南太平洋地域の「中国支配」が拡大する最中、ソロモン諸島マライタ州元知事のダニエル・スイダニ氏が急死したことが10月21日に報じられた。スイダニ氏は、在職中に中国企業の投資を拒んだ後、親中派による政治工作で知事職を追われた。
その後、スイダニ氏は世界各地でソロモン諸島の窮状を訴える中で、2023年に来日し、中国の脅威と日本への期待を語っていた。
◆◆◆
政権と中国の思惑で知事を失職
福島 どうして今、ソロモン諸島マライタ州の知事だったスイダニさんが日本にいるのか、簡単に説明します。
2019年にソロモン諸島のマナセ・ソガバレ首相が率いる政権が、長年外交関係のあった台湾と断交し、中国と国交を樹立しました。そのことで、親中国派の政治家たちと、スイダニさんを始めとする親台湾派の政治家が対立する格好になった。そして2023年2月には、同国のマライタ州議会で不信任決議案が可決され、スイダニさんは州知事の立場を失うのですが、背後にはソロモン諸島の現政権による工作があったと見られています。
州知事の立場を追われたスイダニさんは、さまざまな国に身を寄せながら、事実上の亡命生活を送ってきました。今回、ソロモン諸島の実情を日本の人々に知ってほしいという思いから来日されました。
スイダニさんに同行しているタリフィルさんは、もともとソロモン諸島の首相府のアドバイザーを務めていましたが、中国に屈する政治家ばかりのなかで、軍事力とカネに物を言わせる強引な「中国支配」に果敢に抗するスイダニさんのリーダーシップに心酔して、彼の政策アドバイザーに転身しました。
太平洋島嶼国の安全保障が専門の早川博士は、30年以上にわたり現地で援助をする案件に関わり続けていて、今回、スイダニさんたちを自腹で日本に招いたのも早川さんです。
では2023年2月に知事を失職することになった当時、一体何があったのか、その状況について、スイダニさんご本人に語ってもらいます。
スイダニ 私が初めてマライタ州知事に当選したのが2019年です。

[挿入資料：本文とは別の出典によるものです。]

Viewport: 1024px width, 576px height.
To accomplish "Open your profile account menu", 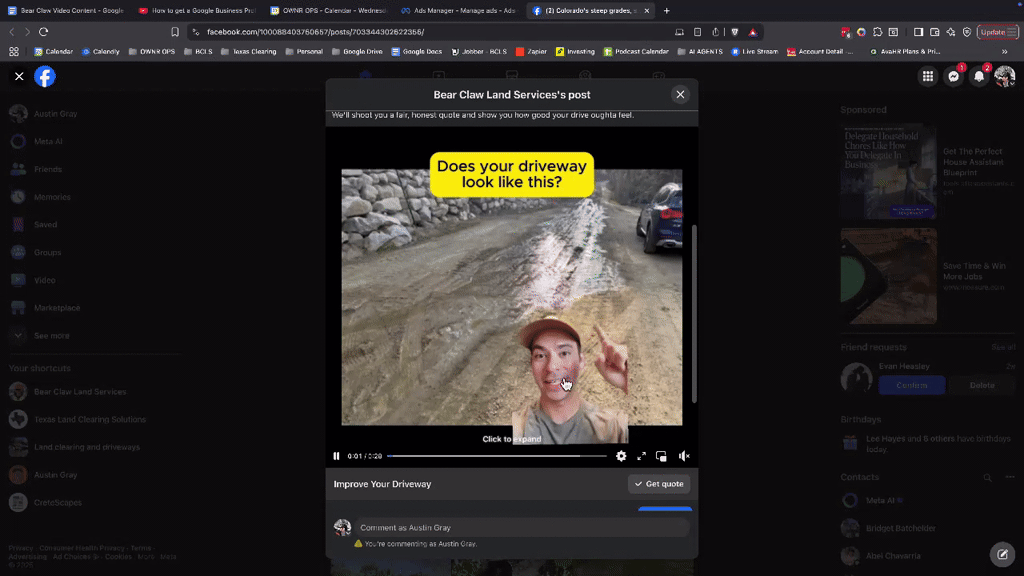I will point(1004,76).
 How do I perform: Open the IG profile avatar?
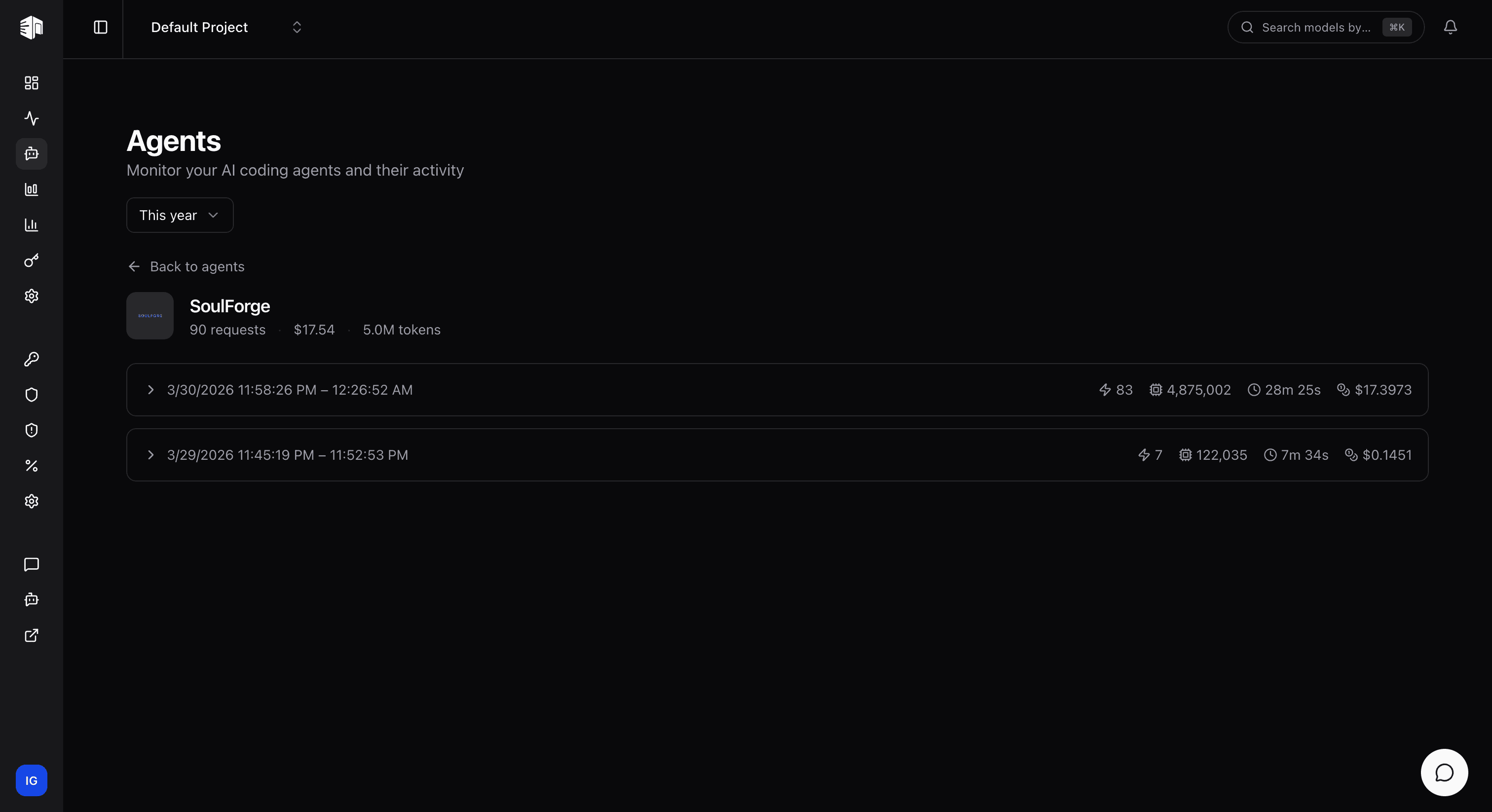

ちょうどソロモン諸島政府のソガ バレ政権が台湾から中国に外交転換をした年に当たります。私は任期中に3回、不信任決議案を出されていますが、いずれもマライタ州の人々が声を挙げたのではなく、背後に中国の影響があることは明らかでした。とくに2023年2月に3回目の不信任決議案が提出されたときには、民衆がデモを起こそうとすると、政府が監視艇や警察を派遣し、道路を遮断することで妨害してしまった。マライタ州議会の問題に中央政府がここまで介入して来るのは、まさに異常事態でした。